Ultrasound is the recommended and preferred modality for fetal assessment. The umbilical artery vessels are assessed at the anomaly scan as per departmental protocols. Assessment is completed by using colour Doppler in the transverse plane of the fetal pelvis to visualise the two umbilical arteries branching laterally to the urinary bladder. The arteries can also be assessed by visualising a transverse section of the umbilical cord. Figure 1 demonstrates a typical three vessel cord visualised in a transverse section of the umbilical cord. Figure 2 and 3 demonstrate a single umbilical artery in the transvserse plain of the umbilical cord and branching at the fetal urinary bladder.
To assess the impact of identifying and performing growth surveillance of 2VC’s, a retrospective review of ultrasound scans that report a single artery umbilical cord and fetal outcomes was completed over a 9 month period. All routine anomaly scans and subsequent growth scans in pregnancies with single artery umbilical cords were reviewed, as were the final fetal birthweight at delivery (if available). The centiles of the birthweight were then assessed to identify if the 2VC made an impact on the fetal growth and outcome of the pregnancy.

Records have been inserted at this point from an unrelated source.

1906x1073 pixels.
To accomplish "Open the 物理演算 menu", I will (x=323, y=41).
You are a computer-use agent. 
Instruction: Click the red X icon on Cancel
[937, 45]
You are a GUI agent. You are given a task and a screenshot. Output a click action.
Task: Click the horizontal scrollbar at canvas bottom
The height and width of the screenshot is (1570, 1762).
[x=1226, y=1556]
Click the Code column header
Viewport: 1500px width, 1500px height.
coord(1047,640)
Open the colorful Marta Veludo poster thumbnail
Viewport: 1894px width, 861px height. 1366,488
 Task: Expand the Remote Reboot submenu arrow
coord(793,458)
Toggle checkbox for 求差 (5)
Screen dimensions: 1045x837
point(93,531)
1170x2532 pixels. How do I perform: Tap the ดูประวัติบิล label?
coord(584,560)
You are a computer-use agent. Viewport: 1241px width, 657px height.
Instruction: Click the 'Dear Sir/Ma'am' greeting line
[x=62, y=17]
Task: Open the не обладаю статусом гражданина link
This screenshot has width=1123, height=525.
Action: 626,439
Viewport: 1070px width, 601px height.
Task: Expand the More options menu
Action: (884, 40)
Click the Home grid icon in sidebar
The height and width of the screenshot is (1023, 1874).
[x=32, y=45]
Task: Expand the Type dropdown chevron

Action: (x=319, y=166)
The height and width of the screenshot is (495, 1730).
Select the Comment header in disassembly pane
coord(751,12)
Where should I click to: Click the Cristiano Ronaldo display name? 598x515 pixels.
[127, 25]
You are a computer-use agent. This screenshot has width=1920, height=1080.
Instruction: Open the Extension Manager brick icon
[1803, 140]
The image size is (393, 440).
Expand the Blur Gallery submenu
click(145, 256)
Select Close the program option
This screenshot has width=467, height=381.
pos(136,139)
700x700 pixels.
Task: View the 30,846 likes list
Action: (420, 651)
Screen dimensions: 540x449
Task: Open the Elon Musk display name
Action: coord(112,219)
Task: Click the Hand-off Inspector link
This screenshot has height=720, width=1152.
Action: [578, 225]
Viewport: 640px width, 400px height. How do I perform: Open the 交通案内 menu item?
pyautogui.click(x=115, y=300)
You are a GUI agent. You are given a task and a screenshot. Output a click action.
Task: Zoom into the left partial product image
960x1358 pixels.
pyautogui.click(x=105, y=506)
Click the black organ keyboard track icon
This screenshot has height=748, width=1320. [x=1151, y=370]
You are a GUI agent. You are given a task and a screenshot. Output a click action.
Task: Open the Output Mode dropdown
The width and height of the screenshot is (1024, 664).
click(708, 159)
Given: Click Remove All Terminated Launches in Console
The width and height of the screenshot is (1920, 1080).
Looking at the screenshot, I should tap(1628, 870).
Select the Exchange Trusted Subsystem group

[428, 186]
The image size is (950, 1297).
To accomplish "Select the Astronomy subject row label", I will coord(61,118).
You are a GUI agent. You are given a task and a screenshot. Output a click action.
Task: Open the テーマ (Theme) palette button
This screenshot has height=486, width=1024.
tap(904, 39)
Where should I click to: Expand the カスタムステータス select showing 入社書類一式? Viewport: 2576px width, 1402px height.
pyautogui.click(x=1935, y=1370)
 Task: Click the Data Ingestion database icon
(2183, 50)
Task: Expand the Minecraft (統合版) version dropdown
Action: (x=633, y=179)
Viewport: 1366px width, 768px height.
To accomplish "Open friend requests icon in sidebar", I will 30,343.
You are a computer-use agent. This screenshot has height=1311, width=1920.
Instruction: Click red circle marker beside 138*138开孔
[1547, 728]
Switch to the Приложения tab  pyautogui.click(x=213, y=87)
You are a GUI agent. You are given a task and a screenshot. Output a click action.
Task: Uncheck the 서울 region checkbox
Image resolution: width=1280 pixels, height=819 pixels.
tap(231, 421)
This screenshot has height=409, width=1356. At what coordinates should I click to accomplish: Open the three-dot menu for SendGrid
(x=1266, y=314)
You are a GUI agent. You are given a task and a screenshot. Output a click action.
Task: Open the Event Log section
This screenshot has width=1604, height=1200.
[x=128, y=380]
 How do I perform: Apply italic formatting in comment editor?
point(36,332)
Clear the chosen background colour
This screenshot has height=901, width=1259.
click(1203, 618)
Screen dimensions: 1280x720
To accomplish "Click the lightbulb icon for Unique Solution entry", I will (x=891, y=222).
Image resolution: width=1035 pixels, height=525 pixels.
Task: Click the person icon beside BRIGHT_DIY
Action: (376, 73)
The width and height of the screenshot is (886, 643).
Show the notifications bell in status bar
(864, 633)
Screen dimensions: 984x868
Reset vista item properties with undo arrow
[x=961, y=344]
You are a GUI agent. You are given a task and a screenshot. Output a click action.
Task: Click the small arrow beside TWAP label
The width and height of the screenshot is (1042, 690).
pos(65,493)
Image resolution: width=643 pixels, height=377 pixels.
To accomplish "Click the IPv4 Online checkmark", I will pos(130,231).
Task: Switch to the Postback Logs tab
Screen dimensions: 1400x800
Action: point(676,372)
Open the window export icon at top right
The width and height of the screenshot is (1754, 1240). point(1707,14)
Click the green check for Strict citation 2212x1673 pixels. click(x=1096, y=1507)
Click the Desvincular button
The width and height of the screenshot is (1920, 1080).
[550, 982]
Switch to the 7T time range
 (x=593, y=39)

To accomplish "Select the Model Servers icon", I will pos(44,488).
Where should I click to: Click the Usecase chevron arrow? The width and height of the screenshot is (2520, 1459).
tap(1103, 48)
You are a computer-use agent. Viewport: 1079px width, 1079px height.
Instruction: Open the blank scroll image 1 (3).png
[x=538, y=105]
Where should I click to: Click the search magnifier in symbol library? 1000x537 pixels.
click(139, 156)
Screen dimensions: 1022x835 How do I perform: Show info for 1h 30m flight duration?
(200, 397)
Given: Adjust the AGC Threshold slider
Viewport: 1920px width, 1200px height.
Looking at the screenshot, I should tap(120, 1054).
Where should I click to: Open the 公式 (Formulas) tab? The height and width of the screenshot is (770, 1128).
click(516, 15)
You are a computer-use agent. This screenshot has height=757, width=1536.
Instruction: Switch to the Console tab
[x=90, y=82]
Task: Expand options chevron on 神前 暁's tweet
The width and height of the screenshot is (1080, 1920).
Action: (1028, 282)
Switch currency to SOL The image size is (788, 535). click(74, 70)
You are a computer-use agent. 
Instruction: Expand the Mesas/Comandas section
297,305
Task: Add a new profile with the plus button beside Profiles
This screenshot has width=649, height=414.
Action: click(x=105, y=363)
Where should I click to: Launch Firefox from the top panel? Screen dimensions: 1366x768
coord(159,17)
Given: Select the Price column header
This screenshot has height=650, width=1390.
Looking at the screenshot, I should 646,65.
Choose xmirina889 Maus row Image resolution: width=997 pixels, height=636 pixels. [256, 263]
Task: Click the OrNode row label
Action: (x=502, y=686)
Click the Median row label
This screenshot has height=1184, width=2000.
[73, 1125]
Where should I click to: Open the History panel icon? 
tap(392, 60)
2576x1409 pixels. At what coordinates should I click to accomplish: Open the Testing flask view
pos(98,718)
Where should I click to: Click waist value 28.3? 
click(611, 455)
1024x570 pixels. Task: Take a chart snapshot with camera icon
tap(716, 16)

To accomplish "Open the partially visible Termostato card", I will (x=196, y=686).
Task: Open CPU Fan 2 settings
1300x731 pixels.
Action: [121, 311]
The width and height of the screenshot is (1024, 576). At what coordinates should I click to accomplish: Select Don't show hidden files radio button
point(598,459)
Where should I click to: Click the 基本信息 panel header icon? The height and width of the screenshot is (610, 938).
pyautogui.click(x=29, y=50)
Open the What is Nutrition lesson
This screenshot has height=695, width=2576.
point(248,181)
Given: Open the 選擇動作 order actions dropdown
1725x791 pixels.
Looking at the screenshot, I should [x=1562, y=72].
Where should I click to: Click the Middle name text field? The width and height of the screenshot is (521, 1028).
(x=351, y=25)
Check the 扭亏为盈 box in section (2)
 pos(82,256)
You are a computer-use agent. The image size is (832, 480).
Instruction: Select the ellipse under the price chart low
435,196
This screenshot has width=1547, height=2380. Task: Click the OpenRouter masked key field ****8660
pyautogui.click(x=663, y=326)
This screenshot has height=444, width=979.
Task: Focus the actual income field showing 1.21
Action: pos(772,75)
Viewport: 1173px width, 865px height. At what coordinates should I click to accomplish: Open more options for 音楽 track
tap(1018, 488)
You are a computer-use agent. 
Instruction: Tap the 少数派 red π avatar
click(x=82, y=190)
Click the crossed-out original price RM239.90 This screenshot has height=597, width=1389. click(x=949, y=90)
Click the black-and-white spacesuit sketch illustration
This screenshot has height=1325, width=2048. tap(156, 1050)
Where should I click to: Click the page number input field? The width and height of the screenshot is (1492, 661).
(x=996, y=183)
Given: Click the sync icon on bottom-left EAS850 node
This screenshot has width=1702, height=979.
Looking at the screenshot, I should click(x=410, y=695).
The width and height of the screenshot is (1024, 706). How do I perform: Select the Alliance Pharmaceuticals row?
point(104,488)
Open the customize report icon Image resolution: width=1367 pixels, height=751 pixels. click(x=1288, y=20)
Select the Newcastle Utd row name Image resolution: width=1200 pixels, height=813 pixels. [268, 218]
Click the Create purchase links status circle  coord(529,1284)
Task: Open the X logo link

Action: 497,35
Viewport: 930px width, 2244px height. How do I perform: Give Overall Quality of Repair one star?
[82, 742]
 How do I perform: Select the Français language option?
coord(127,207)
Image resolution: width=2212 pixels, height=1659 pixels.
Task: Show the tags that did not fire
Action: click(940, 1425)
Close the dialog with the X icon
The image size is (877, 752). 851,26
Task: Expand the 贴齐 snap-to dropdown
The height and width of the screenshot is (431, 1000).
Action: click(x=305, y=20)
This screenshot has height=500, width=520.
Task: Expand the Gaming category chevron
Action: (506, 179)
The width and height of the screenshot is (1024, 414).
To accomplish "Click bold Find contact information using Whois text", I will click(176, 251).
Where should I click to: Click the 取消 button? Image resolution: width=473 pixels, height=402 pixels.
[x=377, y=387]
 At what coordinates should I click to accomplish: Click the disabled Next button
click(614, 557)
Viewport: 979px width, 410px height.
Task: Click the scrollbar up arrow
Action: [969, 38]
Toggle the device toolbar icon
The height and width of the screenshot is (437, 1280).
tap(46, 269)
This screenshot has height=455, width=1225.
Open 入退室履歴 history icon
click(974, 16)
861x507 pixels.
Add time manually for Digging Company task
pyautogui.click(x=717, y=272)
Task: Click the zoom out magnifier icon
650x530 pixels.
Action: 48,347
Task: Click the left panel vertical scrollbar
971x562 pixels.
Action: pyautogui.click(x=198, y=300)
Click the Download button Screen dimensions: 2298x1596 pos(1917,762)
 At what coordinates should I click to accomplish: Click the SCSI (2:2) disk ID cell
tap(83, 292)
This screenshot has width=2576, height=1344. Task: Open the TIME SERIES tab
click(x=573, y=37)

The hospital being audited follow the Growth Assessment Protocol (GAP) and programme created by the Perinatal Institute. It is a standardised protocol for growth surveillance in pregnancy. GAP is aligned with Saving Babies Lives and the RCOG ‘small for gestational age’ guidelines. A personalised GROW chart (customised chart showing optimal estimated size/weight for each individual fetus) is created as per the GAP programme. The chart is adjusted based on maternal height, weight, parity and ethnic origin. Factors such as diabetes and smoking are excluded in order to predict the growth potential of the fetus. The estimated fetal weight and birth weight plotted on the personalised GROW chart were assessed to establish ‘normal’, ‘large’, or ‘small’ fetuses.
Over the 9 month period reviewed, 3947 anomaly scans had been performed. A total of 13 2VCs were identified. Five birthweights were not available (due to ongoing pregnancies or noncompleted birth details) leaving eight accessible for evaluation. 37.5% were delivered small for gestational age. 25% were large for gestational age. And 37.5% were born at a normal birth centile (findings demonstrated in a pie chart, figure 4). All fetuses were livebirths with no further reported complications.
This study acknowledges that there is a limited sample size and the accuracy of identification of 2VC in the hospital trust was not assessed.